■ PROMPT
Put every line of the data below into a numbered list, leaving out blank lines. Omit the pictures from your answer.

[Screenshot and document pointing data]
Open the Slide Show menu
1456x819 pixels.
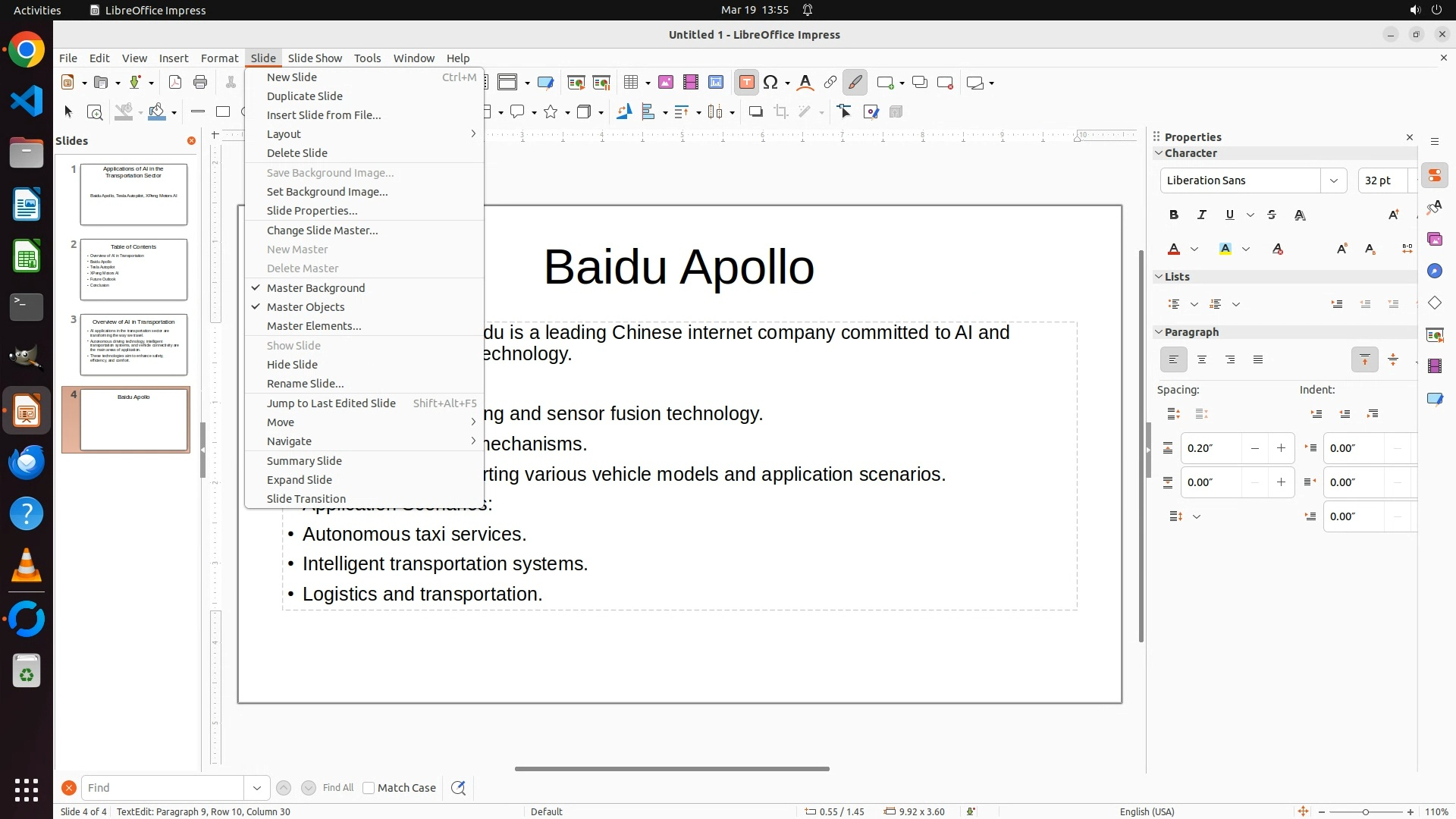315,58
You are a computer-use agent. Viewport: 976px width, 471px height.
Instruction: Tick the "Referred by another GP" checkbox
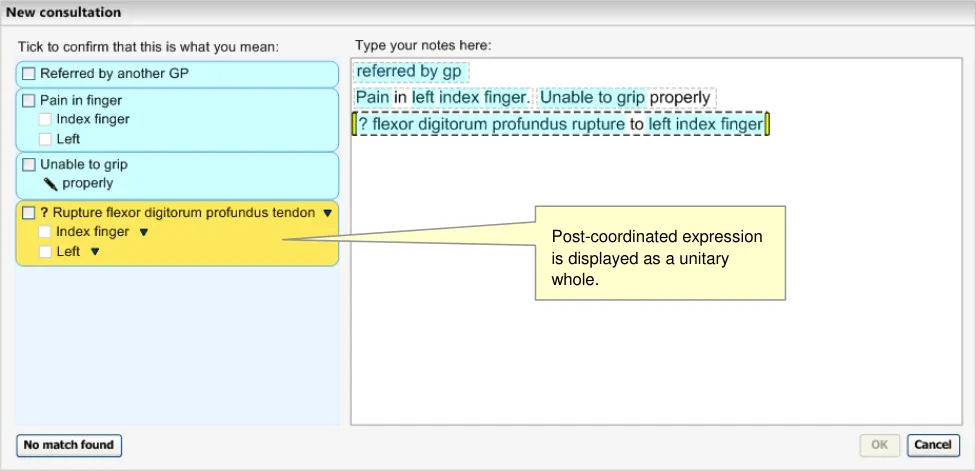pyautogui.click(x=29, y=74)
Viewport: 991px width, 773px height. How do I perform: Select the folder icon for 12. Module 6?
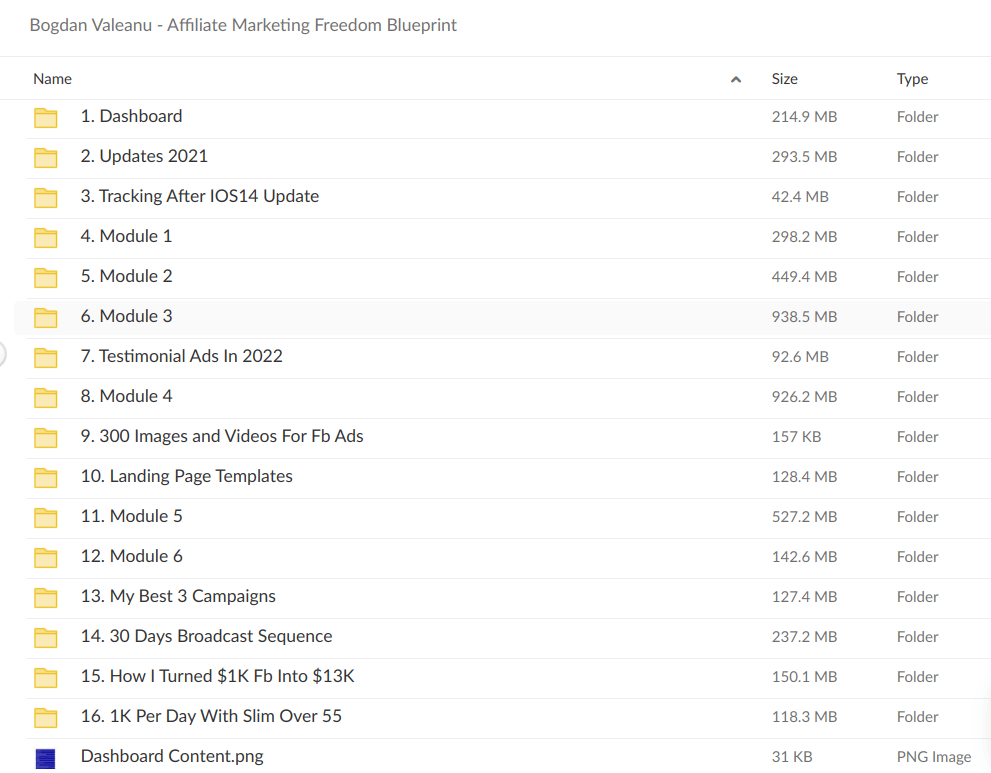point(46,557)
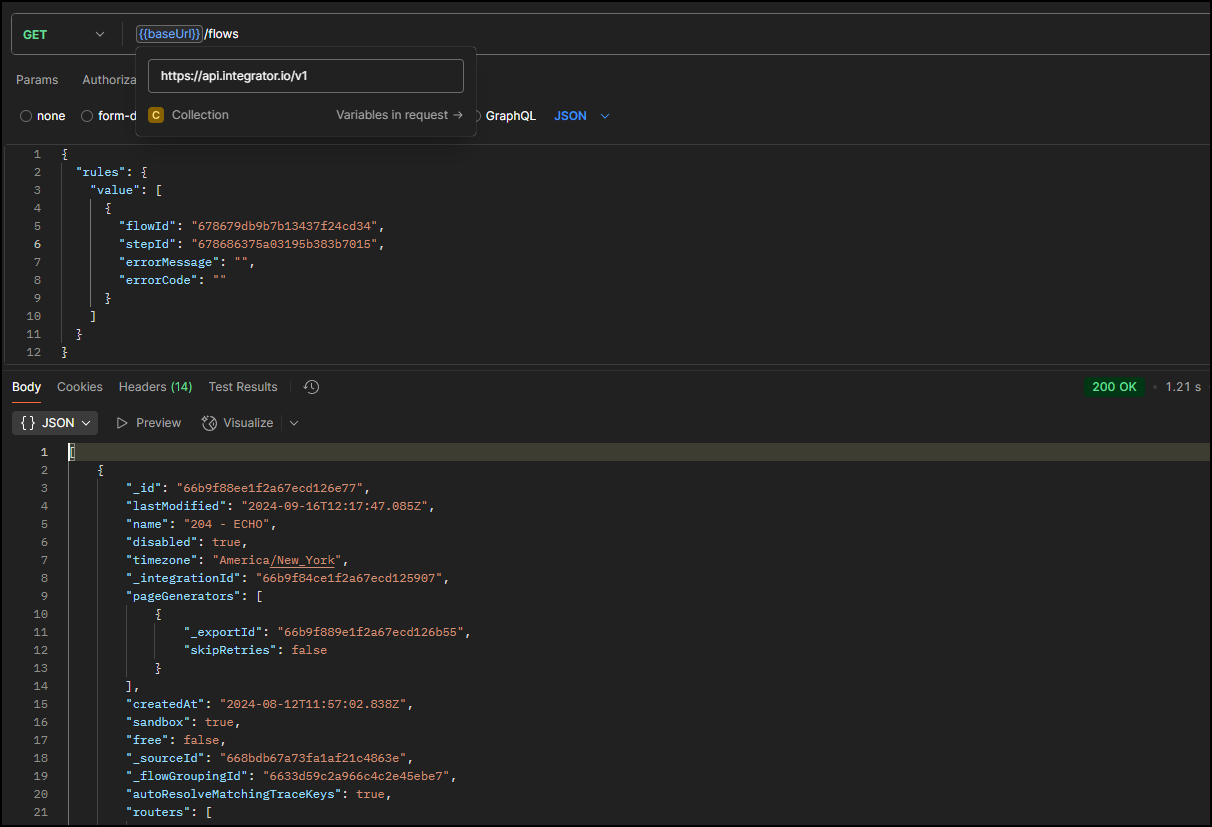Open the Headers (14) response tab
The image size is (1212, 827).
pos(155,387)
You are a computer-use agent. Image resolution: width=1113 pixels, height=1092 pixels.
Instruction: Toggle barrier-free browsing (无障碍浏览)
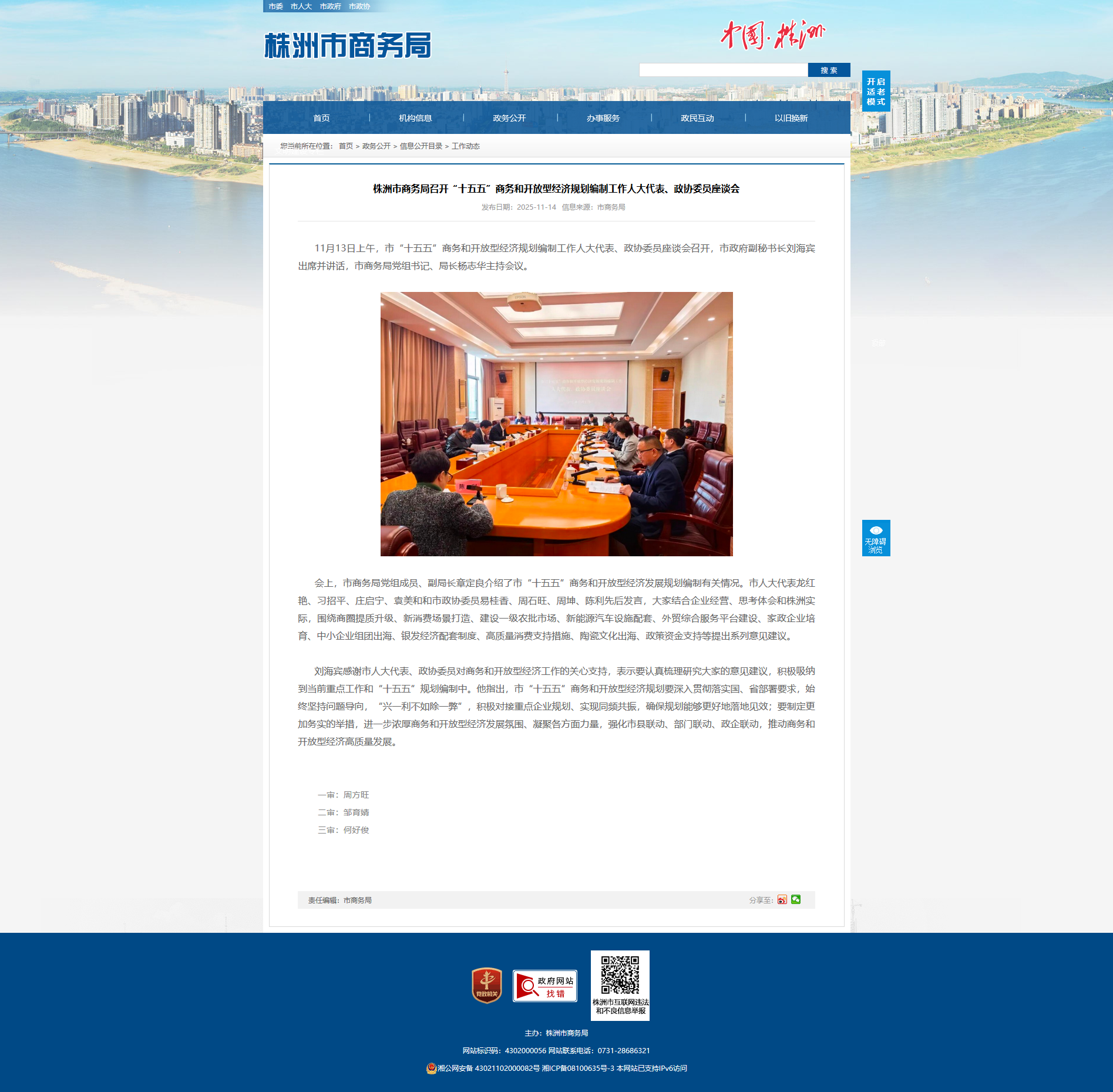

■ FINAL ANSWER
1. Open the Slide Show menu
2. 1456x819 pixels.
3. 315,58
4. You are a computer-use agent. Viewport: 976px width, 471px height.
5. Instruction: Tick the "Referred by another GP" checkbox
6. pyautogui.click(x=29, y=74)
7. Viewport: 991px width, 773px height. How do I perform: Select the folder icon for 12. Module 6?
8. point(46,557)
9. Open the Headers (14) response tab
10. The image size is (1212, 827).
11. pos(155,387)
12. You are a computer-use agent. Image resolution: width=1113 pixels, height=1092 pixels.
13. Instruction: Toggle barrier-free browsing (无障碍浏览)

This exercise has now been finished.